It is fairly safe to say that I have not been myself in a while. I feel disconnected from my joie de vivre. No words even come to my mind when I try to explain my feelings, where I am, and what it is like to lose my joie de vivre. All it takes is a split second for me to completely snap or dissolve into tears. I feel heavy. I feel my self-confidence, my identity, my self-worth slipping through my finger tips. The shame that comes with this makes it harder to bear.
I will say this though, if you have someone, or in my case some three people, to bare your soul to and who understand how you operate, it makes this whole thing bearable. (Bear, bare, beeeeeer Ha!) I will write an entire blog dedicated to these three people and they will never even read it, but I want it out there.
I digress, as per usual.
What is this limbo? People are saying that this is common among post-graduates who enter the work force. I have discussed this at length they say, it is normal and okay to feel lost and confused. They say I will find my way out and I honestly believe I will. The process is just very painful for an emotionally charged person like myself and it is making it hard for me to communicate with others.
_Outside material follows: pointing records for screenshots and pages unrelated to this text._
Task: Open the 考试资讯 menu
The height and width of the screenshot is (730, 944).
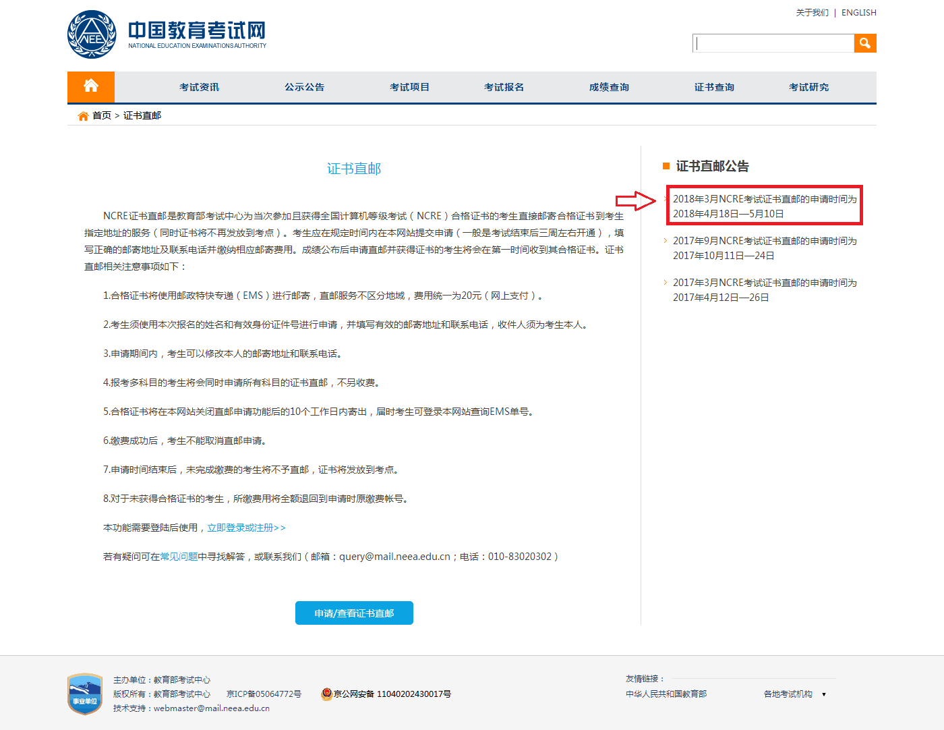Action: pyautogui.click(x=199, y=87)
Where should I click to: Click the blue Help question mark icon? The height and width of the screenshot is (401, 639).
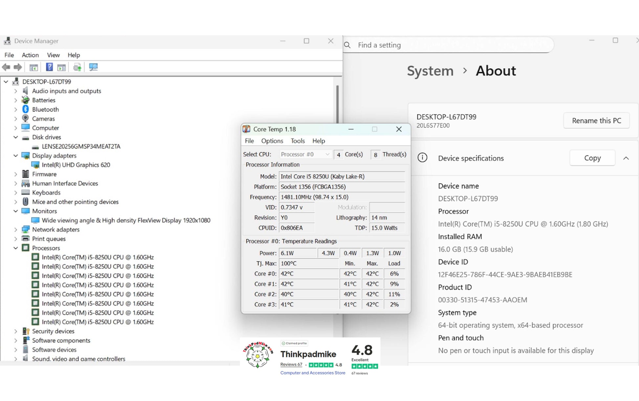[x=49, y=67]
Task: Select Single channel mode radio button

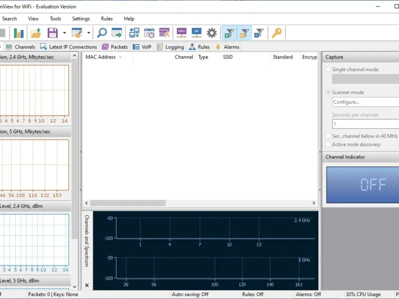Action: [x=328, y=70]
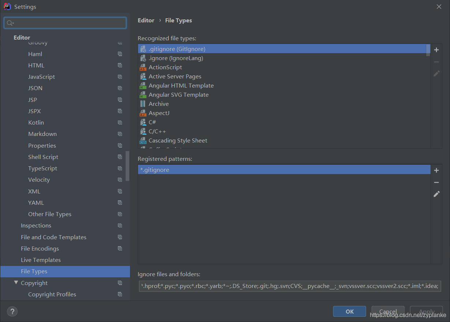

It is so easy for me to get lost in other things. I cannot allow myself to fade into nothing, into an ordinary human being. There are people with passions and there are passionate people. I am the latter. I don’t mean to toot my own horn, but I have met so few passionate people in my life. We are a small breed cut from this cloth (Borderline crazy) and that makes it all the more special when you meet a kindred spirit.
My choice to combat my confusion, clear my head, rid myself of unnecessary information, and focus on getting my life together…drumroll…disconnect from facebook, twitter, and texting. I have thought long and hard about this. I have asked myself what do I really need right.this.moment. There were actually multiply things that I needed, but clarity, space, and my genuine relationships ended up being the reasoning behind this decision. Whenever someone text me, I am going to just call them with my response. If they don’t answer my phone call, they don’t get an answer from me. Eliminating all the distractions from my life and focusing on what I really want, what I really need to do is what I really need to do, what I really want to do.
Au revoir social media and text based messaging! I love you. Our day will come again just not in the present.